There are several limitations to the current study. First, due to its retrospective nature, we were not able to determine how strongly the FAST results impacted the decision-making processes. This was particularly true in the case of the patient who underwent multi-cavity explorations (thorax, pericardium and abdomen), as we were unable to determine whether sequencing of operative intervention was determined based on the FAST findings. Similarly, sequelae of false-positive/false-negative FAST need to be evaluated in a future prospective study. Second, as this is a single-center study, our results may not be applicable to other institutions. Significant disparities may exist in the use of the FAST for penetrating trauma at different trauma centers. Our institution had not implemented the protocol for recording all FAST images until 2015. Therefore, all FAST results were collected by reviewing medical records. Although our data need to be validated in a multi-center study, we believe that all FAST examinations evaluated were performed by adequately trained physicians in a standard fashion as the FAST is commonly performed by non-radiologists in the USA [21]. Lastly, our protocol did not include an additional thoracic examination during the study period. Portable chest radiography was performed to look for significant intrathoracic injuries in most of our cases. As previous studies reported high sensitivities and specificities of thoracic ultrasound for identifying pneumothorax and hemothorax in trauma [23, 24], the utility of extended FAST (E-FAST) should be evaluated in penetrating trauma.

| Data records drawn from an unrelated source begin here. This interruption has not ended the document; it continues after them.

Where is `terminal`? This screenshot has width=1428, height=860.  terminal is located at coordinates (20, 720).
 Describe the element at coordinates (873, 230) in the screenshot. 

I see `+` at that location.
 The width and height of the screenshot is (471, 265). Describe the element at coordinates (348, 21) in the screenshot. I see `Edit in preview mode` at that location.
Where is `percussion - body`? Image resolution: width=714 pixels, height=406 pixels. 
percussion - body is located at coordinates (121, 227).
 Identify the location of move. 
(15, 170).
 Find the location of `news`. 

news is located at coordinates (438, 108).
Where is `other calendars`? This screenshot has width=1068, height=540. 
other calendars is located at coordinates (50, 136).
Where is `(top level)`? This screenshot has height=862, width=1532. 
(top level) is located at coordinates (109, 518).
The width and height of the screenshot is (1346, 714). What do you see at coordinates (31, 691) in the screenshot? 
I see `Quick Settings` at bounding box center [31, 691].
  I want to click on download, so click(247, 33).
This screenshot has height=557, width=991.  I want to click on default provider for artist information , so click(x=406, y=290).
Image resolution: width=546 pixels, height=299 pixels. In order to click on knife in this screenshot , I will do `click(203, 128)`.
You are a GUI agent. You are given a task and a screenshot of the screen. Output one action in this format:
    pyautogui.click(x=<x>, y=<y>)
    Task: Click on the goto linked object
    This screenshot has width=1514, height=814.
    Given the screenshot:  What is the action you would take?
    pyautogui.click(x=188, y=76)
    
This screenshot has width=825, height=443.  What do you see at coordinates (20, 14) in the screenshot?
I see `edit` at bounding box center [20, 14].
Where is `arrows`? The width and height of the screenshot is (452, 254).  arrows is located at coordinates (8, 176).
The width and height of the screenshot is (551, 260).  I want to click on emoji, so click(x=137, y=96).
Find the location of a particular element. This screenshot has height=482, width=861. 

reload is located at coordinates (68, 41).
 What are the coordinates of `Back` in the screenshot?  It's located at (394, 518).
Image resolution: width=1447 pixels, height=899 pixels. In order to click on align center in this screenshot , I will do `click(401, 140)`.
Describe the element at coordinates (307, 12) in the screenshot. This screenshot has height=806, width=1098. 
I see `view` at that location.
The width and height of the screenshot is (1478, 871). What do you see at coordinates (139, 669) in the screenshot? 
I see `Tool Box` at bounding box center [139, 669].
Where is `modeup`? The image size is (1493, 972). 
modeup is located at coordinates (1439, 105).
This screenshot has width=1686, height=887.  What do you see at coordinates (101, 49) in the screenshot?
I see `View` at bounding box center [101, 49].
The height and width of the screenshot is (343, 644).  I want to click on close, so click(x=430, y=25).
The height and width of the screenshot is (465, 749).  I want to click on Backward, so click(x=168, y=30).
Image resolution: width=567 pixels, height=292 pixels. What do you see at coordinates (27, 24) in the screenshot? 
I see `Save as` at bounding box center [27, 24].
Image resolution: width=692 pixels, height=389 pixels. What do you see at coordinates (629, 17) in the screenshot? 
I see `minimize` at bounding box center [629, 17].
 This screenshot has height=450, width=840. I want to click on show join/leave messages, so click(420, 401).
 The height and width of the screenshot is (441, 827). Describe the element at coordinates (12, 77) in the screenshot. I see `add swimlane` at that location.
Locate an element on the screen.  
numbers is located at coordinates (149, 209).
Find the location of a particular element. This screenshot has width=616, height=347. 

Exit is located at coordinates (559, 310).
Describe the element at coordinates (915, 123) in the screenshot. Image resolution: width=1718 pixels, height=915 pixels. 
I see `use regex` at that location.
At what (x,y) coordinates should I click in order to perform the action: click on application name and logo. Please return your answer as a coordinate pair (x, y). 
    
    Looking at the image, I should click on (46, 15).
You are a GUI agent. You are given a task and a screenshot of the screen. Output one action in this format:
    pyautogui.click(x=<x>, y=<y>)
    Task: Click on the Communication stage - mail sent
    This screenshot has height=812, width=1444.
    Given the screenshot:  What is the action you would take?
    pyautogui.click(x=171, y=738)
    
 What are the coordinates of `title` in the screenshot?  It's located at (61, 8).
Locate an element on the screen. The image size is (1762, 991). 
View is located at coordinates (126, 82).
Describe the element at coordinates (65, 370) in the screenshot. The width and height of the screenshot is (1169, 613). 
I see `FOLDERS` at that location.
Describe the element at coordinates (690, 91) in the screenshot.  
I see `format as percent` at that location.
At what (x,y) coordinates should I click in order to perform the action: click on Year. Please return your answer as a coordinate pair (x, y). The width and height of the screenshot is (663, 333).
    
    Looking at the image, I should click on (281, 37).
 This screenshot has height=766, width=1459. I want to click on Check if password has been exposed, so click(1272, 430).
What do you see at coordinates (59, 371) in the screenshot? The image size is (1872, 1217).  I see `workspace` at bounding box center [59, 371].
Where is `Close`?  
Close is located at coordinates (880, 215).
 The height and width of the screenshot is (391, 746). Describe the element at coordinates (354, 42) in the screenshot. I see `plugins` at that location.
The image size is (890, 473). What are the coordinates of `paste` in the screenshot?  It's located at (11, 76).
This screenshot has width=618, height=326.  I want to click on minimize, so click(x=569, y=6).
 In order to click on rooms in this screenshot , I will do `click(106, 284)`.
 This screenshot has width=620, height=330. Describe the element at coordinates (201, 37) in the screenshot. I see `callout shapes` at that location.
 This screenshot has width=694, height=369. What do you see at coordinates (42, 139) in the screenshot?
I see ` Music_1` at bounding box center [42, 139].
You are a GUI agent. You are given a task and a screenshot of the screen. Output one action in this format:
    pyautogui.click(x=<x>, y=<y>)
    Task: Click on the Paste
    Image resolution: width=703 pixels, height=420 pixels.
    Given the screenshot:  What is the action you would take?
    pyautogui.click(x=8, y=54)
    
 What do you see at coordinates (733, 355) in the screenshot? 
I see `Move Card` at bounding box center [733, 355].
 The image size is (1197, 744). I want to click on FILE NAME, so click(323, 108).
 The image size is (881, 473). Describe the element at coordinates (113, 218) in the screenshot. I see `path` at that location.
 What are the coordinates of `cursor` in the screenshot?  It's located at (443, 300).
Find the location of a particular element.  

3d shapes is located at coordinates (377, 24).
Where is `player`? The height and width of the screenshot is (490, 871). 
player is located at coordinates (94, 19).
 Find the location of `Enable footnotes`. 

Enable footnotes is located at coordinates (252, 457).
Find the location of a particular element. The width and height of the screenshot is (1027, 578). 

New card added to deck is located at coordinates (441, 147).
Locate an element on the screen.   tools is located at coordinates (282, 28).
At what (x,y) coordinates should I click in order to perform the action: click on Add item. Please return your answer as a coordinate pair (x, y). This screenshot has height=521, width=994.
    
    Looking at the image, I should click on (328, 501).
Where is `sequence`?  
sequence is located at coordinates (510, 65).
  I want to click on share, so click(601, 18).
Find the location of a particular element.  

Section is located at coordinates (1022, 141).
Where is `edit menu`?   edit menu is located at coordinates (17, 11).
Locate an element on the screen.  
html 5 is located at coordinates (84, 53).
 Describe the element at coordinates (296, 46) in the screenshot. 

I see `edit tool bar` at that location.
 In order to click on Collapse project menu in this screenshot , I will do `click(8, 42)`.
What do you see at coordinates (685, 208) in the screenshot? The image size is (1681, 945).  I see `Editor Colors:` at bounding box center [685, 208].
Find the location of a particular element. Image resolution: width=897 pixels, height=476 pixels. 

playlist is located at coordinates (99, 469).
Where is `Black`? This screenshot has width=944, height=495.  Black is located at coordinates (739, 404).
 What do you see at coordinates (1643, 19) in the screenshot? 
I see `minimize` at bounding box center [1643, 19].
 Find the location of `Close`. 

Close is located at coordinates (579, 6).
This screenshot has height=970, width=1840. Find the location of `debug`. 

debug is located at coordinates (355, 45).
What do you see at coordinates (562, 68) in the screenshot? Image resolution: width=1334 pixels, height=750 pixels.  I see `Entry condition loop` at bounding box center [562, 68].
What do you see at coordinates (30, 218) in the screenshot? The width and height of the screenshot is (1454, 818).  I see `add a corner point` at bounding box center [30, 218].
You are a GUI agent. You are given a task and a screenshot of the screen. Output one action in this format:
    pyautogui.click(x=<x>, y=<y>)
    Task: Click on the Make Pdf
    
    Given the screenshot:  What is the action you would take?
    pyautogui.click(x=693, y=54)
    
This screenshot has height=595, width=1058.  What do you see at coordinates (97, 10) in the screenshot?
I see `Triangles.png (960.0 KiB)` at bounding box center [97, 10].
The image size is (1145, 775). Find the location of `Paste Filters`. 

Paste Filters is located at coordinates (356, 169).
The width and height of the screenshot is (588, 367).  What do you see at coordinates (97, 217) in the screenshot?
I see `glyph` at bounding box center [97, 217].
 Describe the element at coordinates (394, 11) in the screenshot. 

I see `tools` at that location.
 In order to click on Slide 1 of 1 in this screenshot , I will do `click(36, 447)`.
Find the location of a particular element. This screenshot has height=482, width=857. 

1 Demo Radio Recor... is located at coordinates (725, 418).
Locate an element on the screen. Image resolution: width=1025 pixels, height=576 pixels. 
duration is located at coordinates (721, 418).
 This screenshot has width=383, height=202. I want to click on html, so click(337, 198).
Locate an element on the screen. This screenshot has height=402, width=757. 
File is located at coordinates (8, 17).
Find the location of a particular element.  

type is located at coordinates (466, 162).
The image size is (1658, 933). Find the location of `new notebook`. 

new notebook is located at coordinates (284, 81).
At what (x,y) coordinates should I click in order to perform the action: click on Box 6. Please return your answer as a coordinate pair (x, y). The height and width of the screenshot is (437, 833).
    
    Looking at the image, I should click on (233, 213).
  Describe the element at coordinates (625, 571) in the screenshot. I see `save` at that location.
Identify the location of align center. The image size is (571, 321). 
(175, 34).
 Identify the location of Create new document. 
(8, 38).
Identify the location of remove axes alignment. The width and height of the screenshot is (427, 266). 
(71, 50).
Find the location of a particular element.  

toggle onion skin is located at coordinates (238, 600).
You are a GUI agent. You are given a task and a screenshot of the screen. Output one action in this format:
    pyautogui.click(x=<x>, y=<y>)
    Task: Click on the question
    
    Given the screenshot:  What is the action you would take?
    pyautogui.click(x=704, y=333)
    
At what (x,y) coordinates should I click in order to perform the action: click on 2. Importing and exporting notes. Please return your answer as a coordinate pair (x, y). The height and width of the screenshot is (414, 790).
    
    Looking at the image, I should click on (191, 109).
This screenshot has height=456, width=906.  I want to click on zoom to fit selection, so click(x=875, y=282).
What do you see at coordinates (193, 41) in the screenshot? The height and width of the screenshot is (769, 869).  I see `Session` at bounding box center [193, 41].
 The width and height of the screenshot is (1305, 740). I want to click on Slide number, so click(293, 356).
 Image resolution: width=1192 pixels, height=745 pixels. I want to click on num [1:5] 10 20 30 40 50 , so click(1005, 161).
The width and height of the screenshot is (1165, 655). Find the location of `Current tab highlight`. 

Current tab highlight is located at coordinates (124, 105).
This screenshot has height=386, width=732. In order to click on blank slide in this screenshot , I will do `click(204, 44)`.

Even with these limitations, the study provides some of the first data showing how FAST can be better utilized to treat hypotensive patients with thoracoabdominal penetrating injuries, allowing the surgeon to prioritize which cavities, if any, need to be opened and explored for hemorrhage control. The FAST is an examination performed worldwide, and the findings here can be readily translated into clinical practice with minimal changes to existing hospital protocols. Though CT provides more detailed information about thoracoabdominal injuries, ultrasound’s superior speed and ease of access give it a role even in urgent situations where standard of care dictates taking the patient directly to the operating room. A better understanding of the sensitivity and specificity of the imaging in these clinical scenarios can help physicians make better, more informed decisions.

Conclusions

In unstable patients with penetrating thoracoabdominal injuries, our data suggest that the pericardial FAST has excellent sensitivity and specificity when assessing for the need to explore the pericardial cavity. While the abdominal FAST is not sensitive enough to be used as a screening test for intraabdominal hemorrhage, its high specificity for abdominal hemorrhage also makes it useful for ruling in a bleeding source in the abdominal cavity. The ready availability and affordability of the FAST make it a powerful modality, and a better understanding of its strengths and weaknesses will translate into better clinical practice in the future.